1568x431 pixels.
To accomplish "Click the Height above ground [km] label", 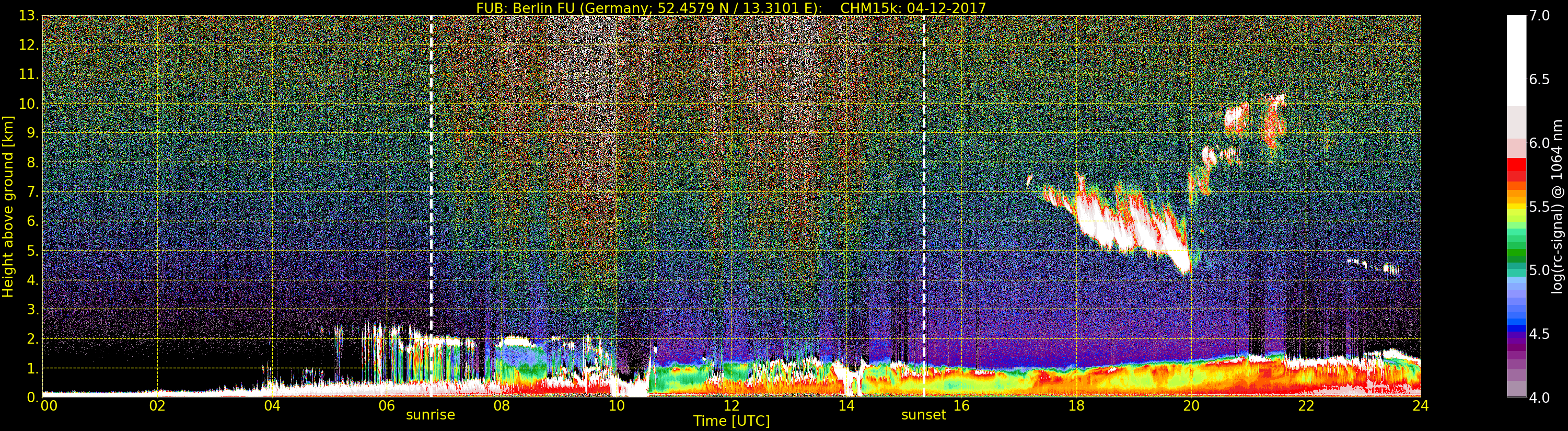I will [8, 206].
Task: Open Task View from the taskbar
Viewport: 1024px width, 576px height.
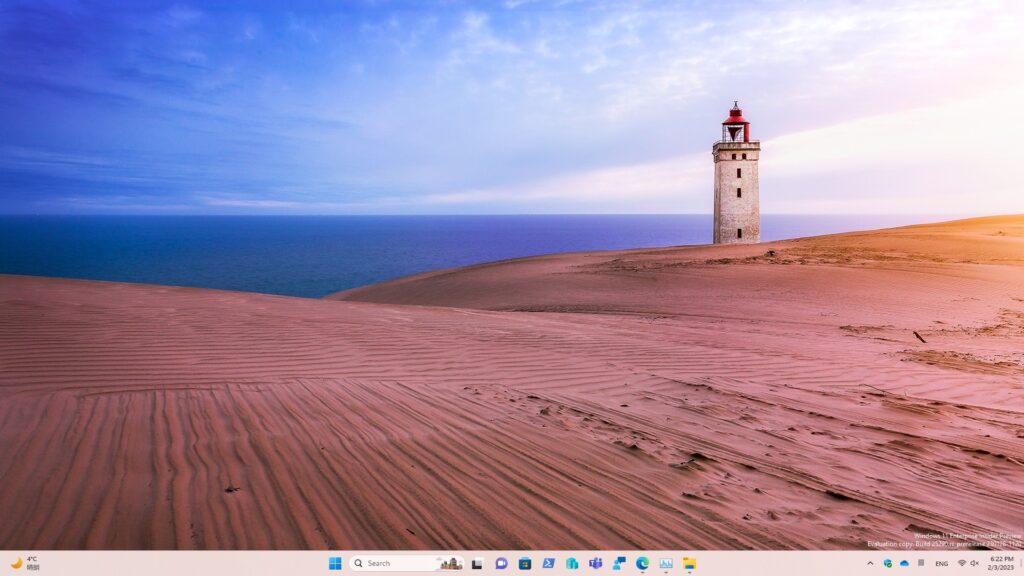Action: (x=478, y=563)
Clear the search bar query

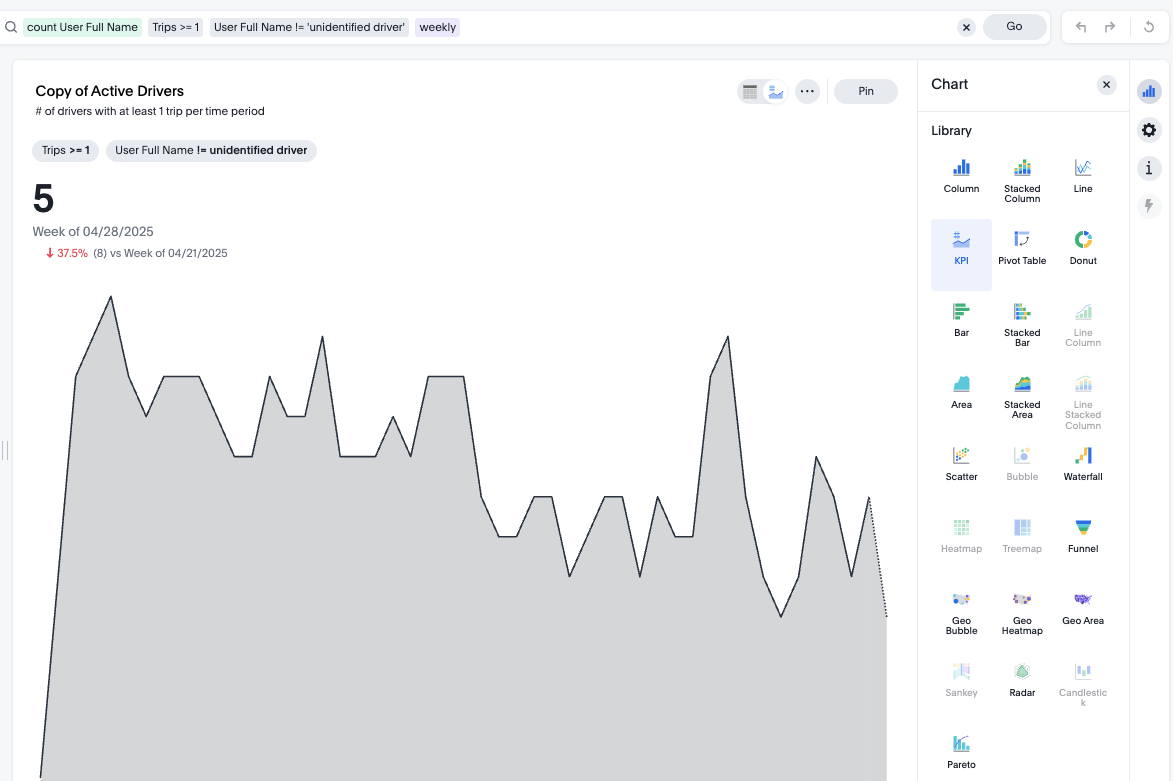click(966, 28)
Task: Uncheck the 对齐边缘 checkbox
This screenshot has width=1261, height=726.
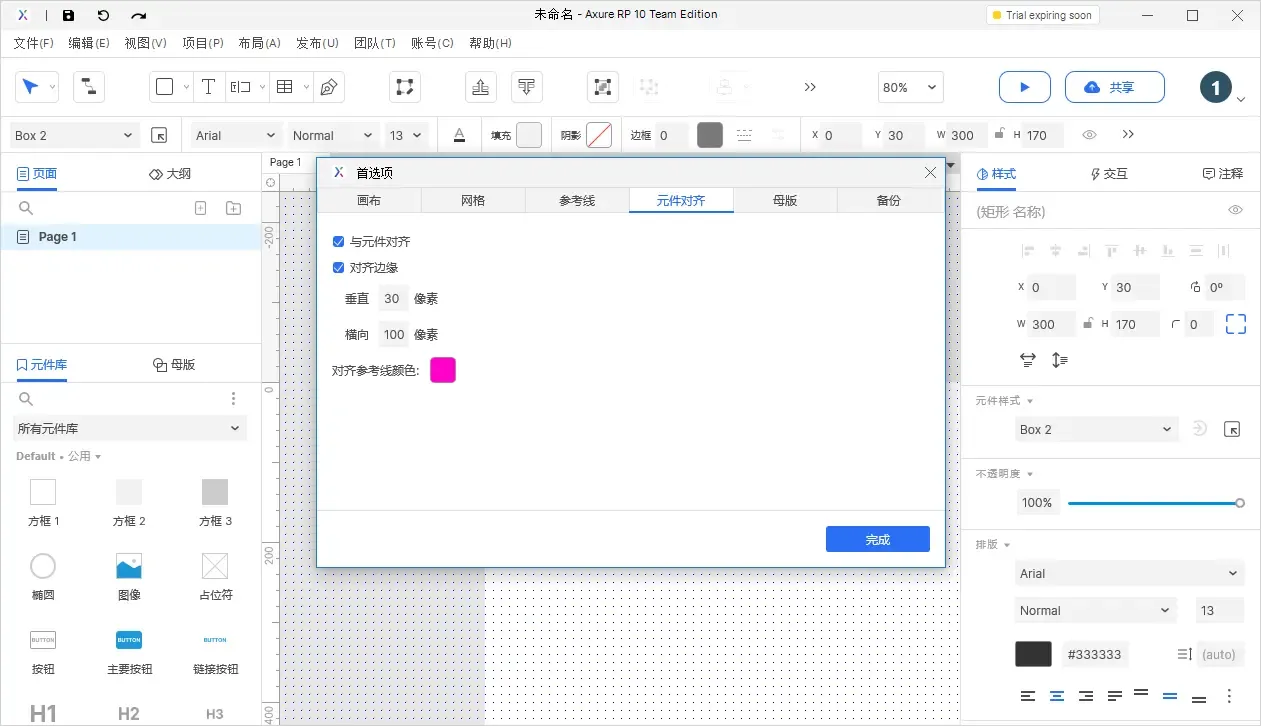Action: (x=339, y=268)
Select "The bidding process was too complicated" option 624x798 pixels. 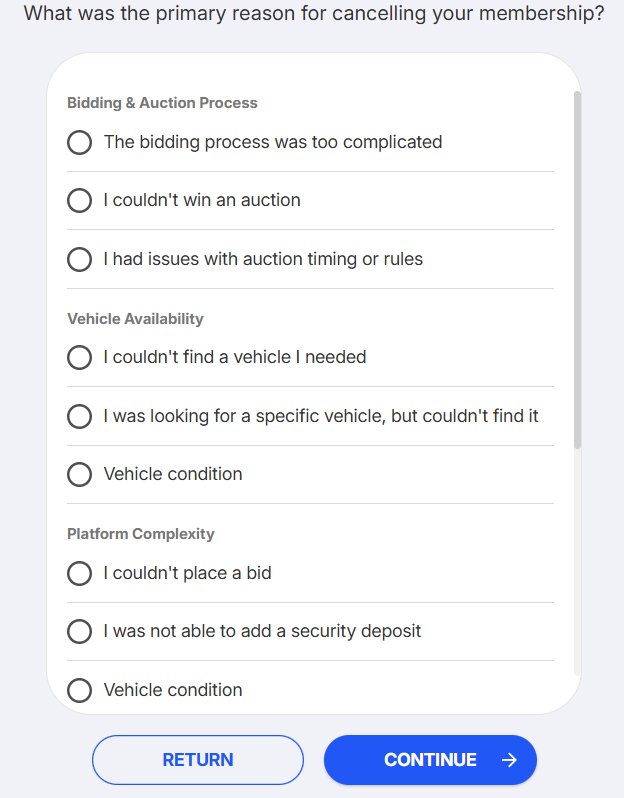pos(80,142)
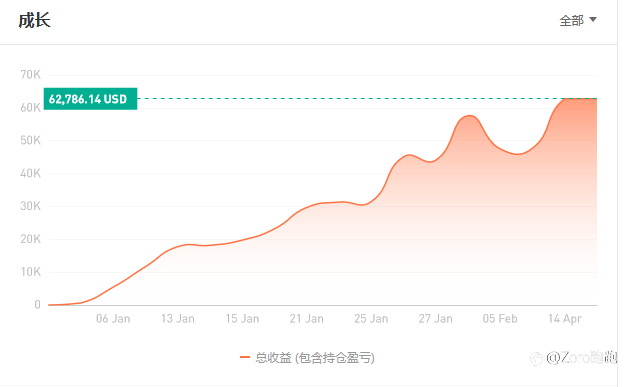Click the @Zoro watermark text
The image size is (625, 387).
[581, 358]
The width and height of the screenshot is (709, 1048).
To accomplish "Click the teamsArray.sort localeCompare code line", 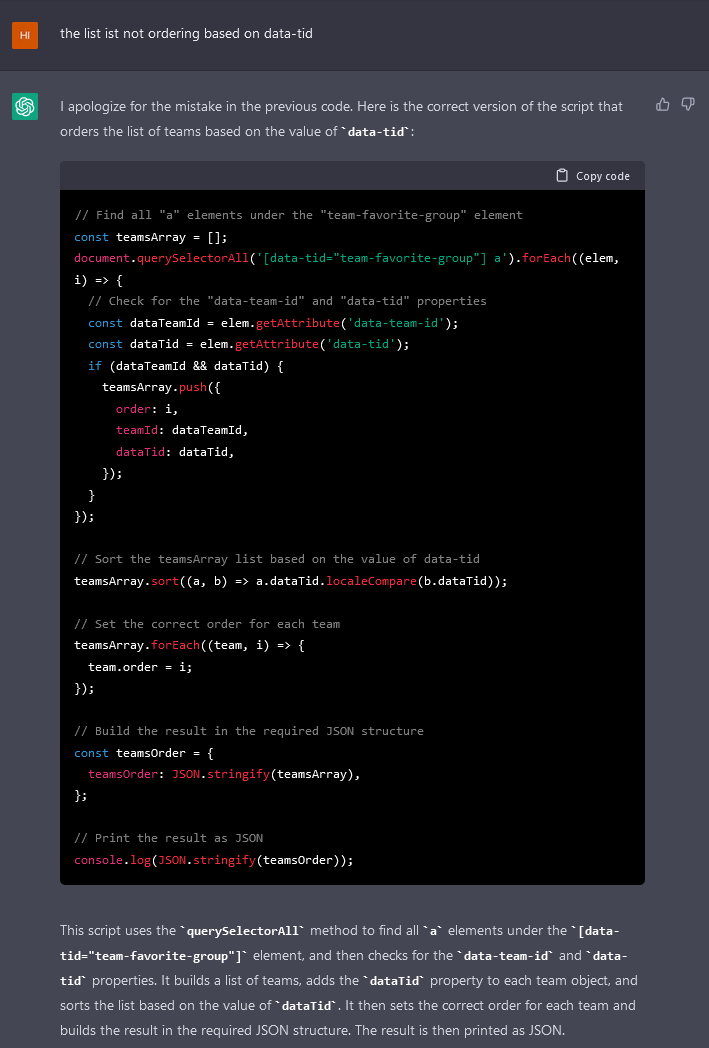I will coord(290,581).
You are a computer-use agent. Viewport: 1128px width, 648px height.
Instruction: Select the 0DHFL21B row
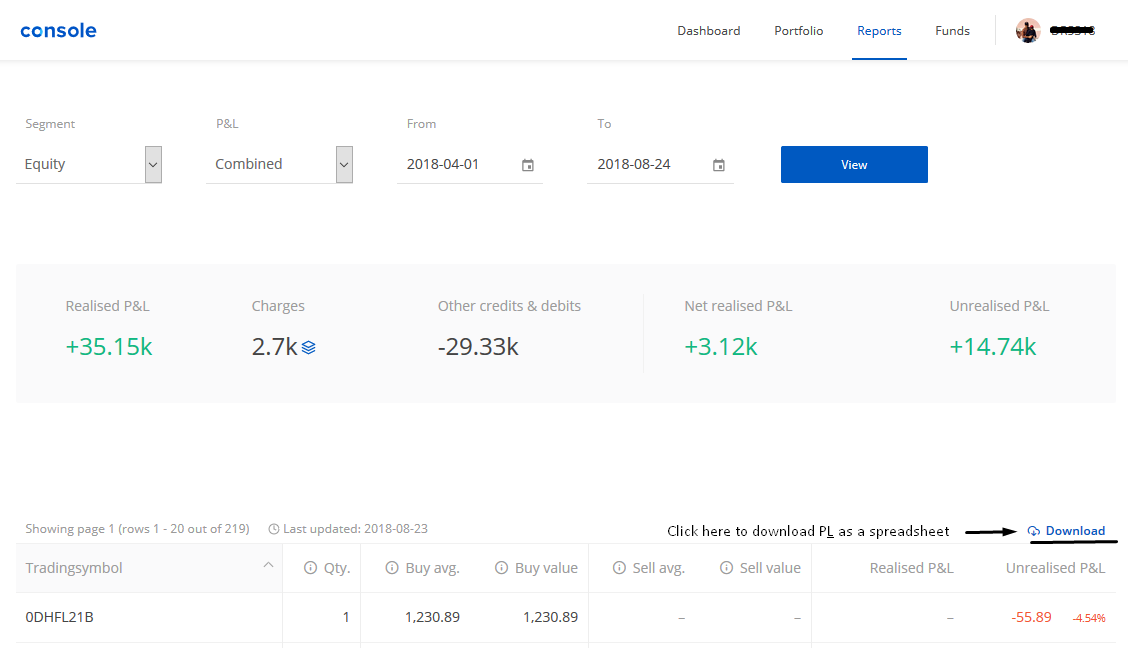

● ● ● ● ●

Find every line in the records that contains the string "screenshot", with case counting, and copy each of those lines.

This screenshot has width=1261, height=726.
The width and height of the screenshot is (709, 1048).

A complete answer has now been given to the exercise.